On July 30, Blaine Police said they are aware of rumors on social media that a protest rally is planned for their city, but to their knowledge the rumor is untrue. “At this time, the police department is unable to confirm that a protest will occur, as there are no credible sources for the information to date,” Blaine’s police chief noted in a statement. “The Blaine Police Department and the City of Blaine support citizens’ rights to peacefully assemble. Should a peaceful protest occur, officers will work to protect the rights of those assembled.”

Road trip

On July 24, Whatcom County Sheriff’s deputies arrested three men from Yakima Valley after they allegedly drove all the way to Bellingham to buy drugs. They were contacted in the North Bellingham area and found to be in possession of two kilos of cocaine, over $60,000 in cash, an AR-15-style rifle and a handgun. All three admitted that their reason for coming to Whatcom County was to buy cocaine and then sell it in turn to buy even more cocaine. The wholesale value of the cocaine was estimated at about $55,000.

The continuing crisis

On July 27, Bellingham Police tried to make sense of a verbal domestic dispute that erupted in Sunnyland neighborhood that arose from a disagreement over political views.

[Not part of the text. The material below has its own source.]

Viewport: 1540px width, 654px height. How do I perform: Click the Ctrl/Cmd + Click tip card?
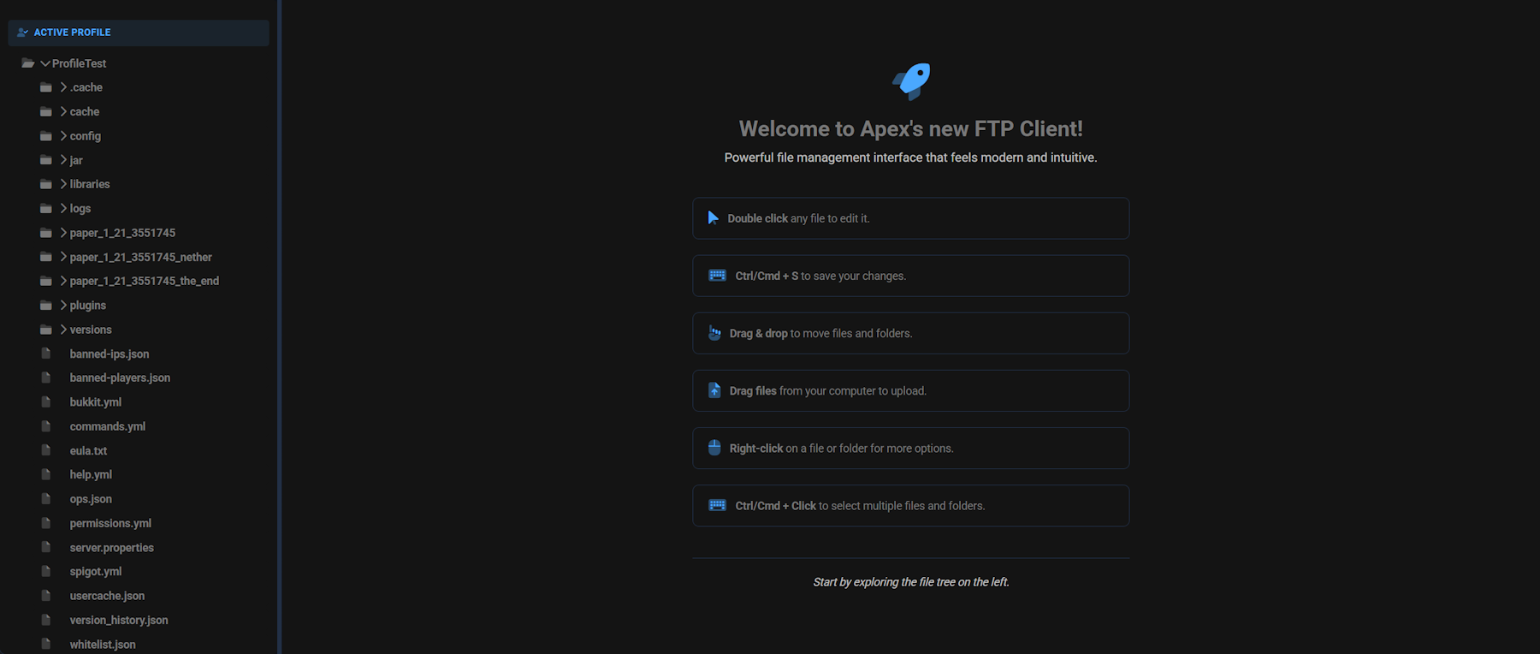pyautogui.click(x=910, y=505)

On July 28, Blaine Police responded to a verbal dispute. “Officers determined this event was a juvenile problem involving juveniles babysitting juveniles. The parents returned home and were advised of the call,” police reported.

The never-ending holiday

On July 25, Blaine Police received a report of a loud boom. A patrol officer arrived in the area and heard additional fireworks being lit and located the source. “Contact was made with a Blaine resident who stated he wasn’t able to spend July 4 with his children and was unaware that he couldn’t ignite fireworks after July 4,” police reported. The resident was issued a verbal warning.

On July 28, Bellingham Police spoke to a defender of liberty after he discharged a display of aerial fireworks at a residence in Roosevelt neighborhood.

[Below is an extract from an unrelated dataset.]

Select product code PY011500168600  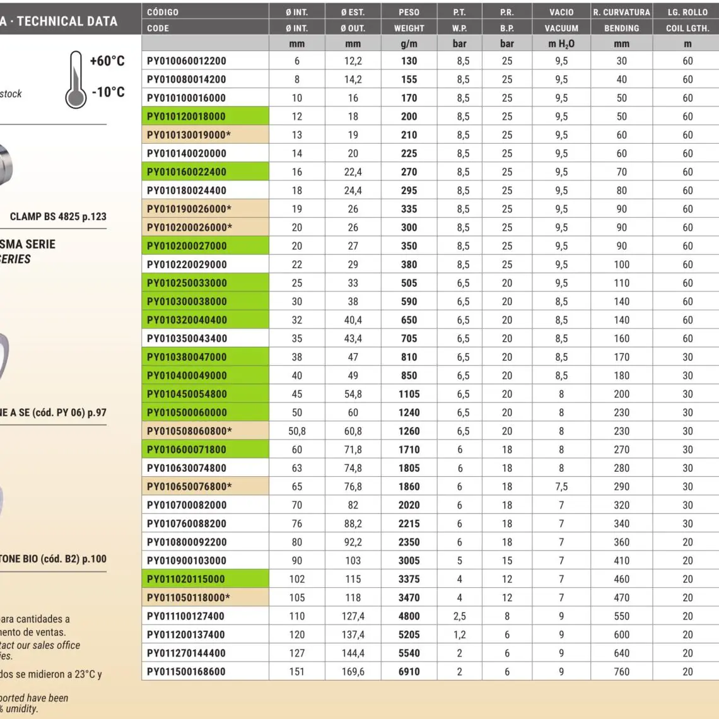186,672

On July 11, an Anacortes patrol sergeant spoke with several people after police were called to investigate someone who was possibly shooting a gun. “After speaking with multiple witnesses in the area, it was determined that the noise was likely from fireworks deployed by a young male who had since left the area on foot,” police reported.

A well-regulated militia

On July 27, Bellingham Police checked on a report of a firearm being brandished in Birchwood neighborhood.

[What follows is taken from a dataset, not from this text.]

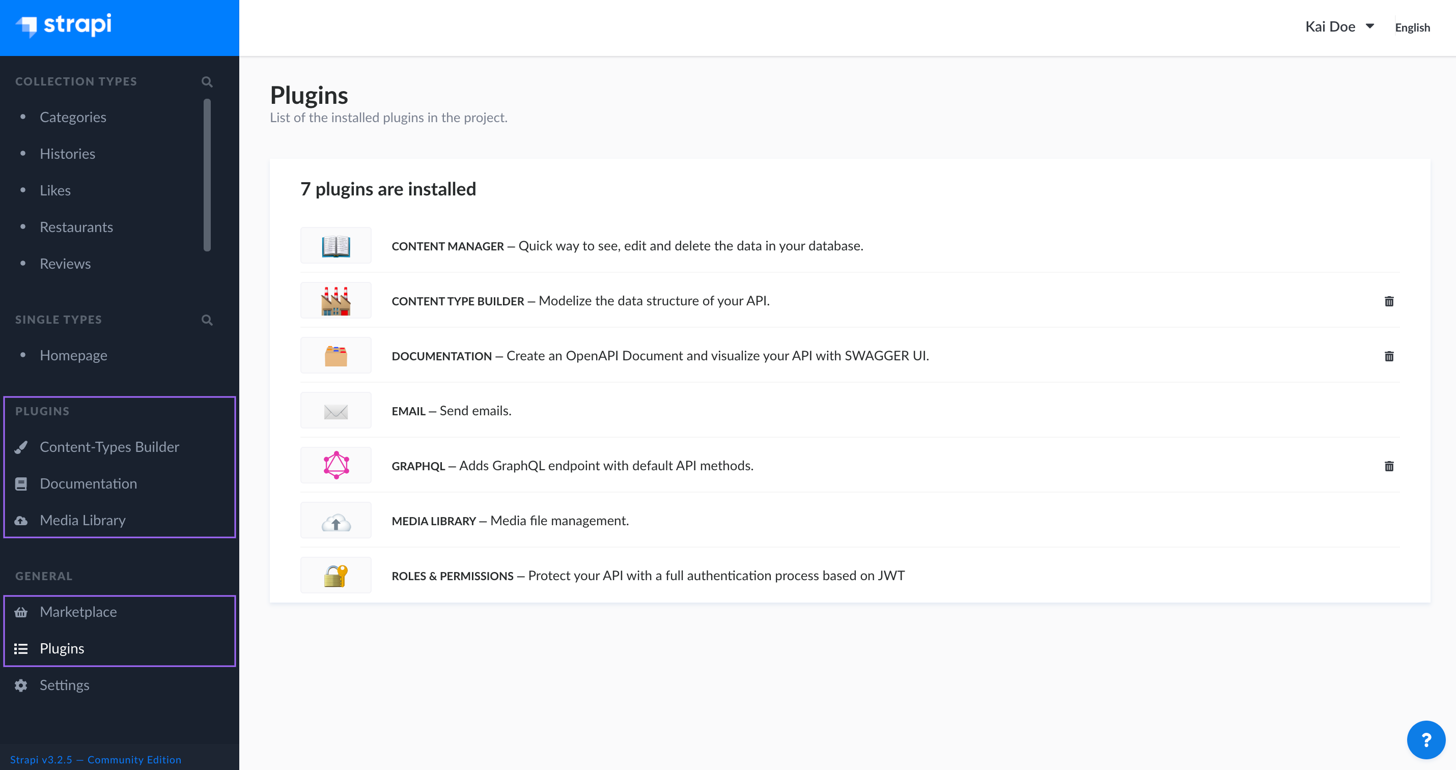Click the Documentation plugin icon
The width and height of the screenshot is (1456, 770).
tap(336, 355)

On July 27, Bellingham Police assisted someone who reported an accidental self-inflicted BB gun wound in the leg.

On July 31, Bellingham Police checked on a person who was wearing a tin-foil hat and had pointed an object at another person in Birchwood neighborhood and said, “Bang, bang, you’re dead.”

Critter crimes

On July 19, a Skagit County resident called police to report a neighbor’s sheep got out. “When the officer arrived at the scene, the issue was being resolved and the sheep were being rounded up,” the Anacortes Animal Control officer said. “You might say the situation went from baa’d to good.”

On July 27,  a Blaine woman called police requesting assistance with constantly barking dogs in the neighborhood. When asked if the dogs were currently barking, the woman said no. Police advised the woman to call police when the dogs are barking again.

On July 22, a mother called police to report that she and her young daughter were walking on the Tommy Thompson Trail in Anacortes when a small terrier bit her daughter on the leg. The woman told police that the man with the dog provided a name that may have been fictitious and a non-working phone number, so she was unable to follow up with him about the incident. The woman took a photo of the man and his dog that was shared by APD on social media.

Alien skies

On July 22, the Sedro-Woolley saucer nest was active again. An Anacortes resident noticed a couple of especially bright lights low in the southeastern sky. “I watched awhile, thinking they might move. I then walked to the eastern side of the house for a better look,” the eyewitness reported. “I took a series of photos, and a video, then went back inside. The blowup of the photos shows some odd anomalies that I can’t explain.”